以 `使用 DQN 玩 cartpole 游戏` 为例:

cartpole 对应一个 MDP:

S

S 是游戏的任意时间的截图, 可以认为并不是离散值
A

A 有两个, `向左移动` 和 `向右移动`
P

P 未知
\(\gamma\)

自定义
R

可以设定为每坚持一帧, 都获得一个 reward, 即 \(R(s)=1\)

DQN 输入是游戏的截图, 实际上, 为了考虑运动的方向, 这里会将最近的几幅截图拼起来做为输入

DQN 的输出是两个数, 分别代表 Q(s,"向左移动") 和 Q(s, "向右移动)

当 DQN 训练好后, 我们不断把当前截图交给 DQN, 它会返回两个方面移动时的 value, 然后我们选择最大的 value 对应的方面移动即可.

1.5.1. DQN 算法

https://www.cs.toronto.edu/~vmnih/docs/dqn.pdf

DQN 算法与 q-learning 基本相同, 主要的不同点在于:

使用 deep learning 来更新 Q(s,a)
experience replay

we utilize a technique known as experience replay.
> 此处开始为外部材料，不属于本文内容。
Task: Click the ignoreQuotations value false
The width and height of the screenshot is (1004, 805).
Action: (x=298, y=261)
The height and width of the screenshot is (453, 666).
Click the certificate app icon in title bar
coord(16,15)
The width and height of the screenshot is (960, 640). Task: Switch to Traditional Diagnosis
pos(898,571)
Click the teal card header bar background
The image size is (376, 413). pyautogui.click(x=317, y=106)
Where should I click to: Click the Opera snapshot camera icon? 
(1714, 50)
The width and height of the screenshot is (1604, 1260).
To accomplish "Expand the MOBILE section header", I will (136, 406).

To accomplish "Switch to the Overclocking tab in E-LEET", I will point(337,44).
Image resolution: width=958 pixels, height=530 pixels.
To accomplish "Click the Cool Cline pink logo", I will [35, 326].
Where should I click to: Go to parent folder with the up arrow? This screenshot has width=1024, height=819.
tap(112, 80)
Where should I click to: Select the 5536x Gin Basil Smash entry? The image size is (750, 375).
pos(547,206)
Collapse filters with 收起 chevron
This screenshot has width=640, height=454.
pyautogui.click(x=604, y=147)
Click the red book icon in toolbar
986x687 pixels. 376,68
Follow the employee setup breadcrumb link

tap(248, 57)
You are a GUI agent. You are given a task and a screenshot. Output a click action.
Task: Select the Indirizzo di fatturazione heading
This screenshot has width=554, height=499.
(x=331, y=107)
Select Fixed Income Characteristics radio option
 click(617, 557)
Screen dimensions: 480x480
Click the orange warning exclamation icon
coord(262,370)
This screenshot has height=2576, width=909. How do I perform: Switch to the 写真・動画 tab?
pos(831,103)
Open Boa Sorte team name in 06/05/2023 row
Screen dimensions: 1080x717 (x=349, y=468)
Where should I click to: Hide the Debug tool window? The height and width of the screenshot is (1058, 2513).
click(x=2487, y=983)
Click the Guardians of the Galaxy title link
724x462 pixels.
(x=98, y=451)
First, each step of experience is potentially used in many weight updates, which allows for greater data efficiency

Second, learning directly from consecutive samples is inefficient, due to the strong correlations between the samples; randomizing the samples breaks these correlations and therefore reduces the variance of the updates

Third, by using experience replay the behavior distribution is averaged over many of its previous states, smoothing out learning and avoiding oscillations or divergence in the parameters.
q-learning 算法中更新 Q 时的 E 不见了

Rather than computing the full expectations in the above gradient, it is often computationally expedient to optimise the loss function by stochastic gradient descent. If the weights are updated after every time-step, and the expectations are replaced by single samples from the behaviour distribution ρ and the emulator E respectively, then we arrive at the familiar Q-learning algorithm.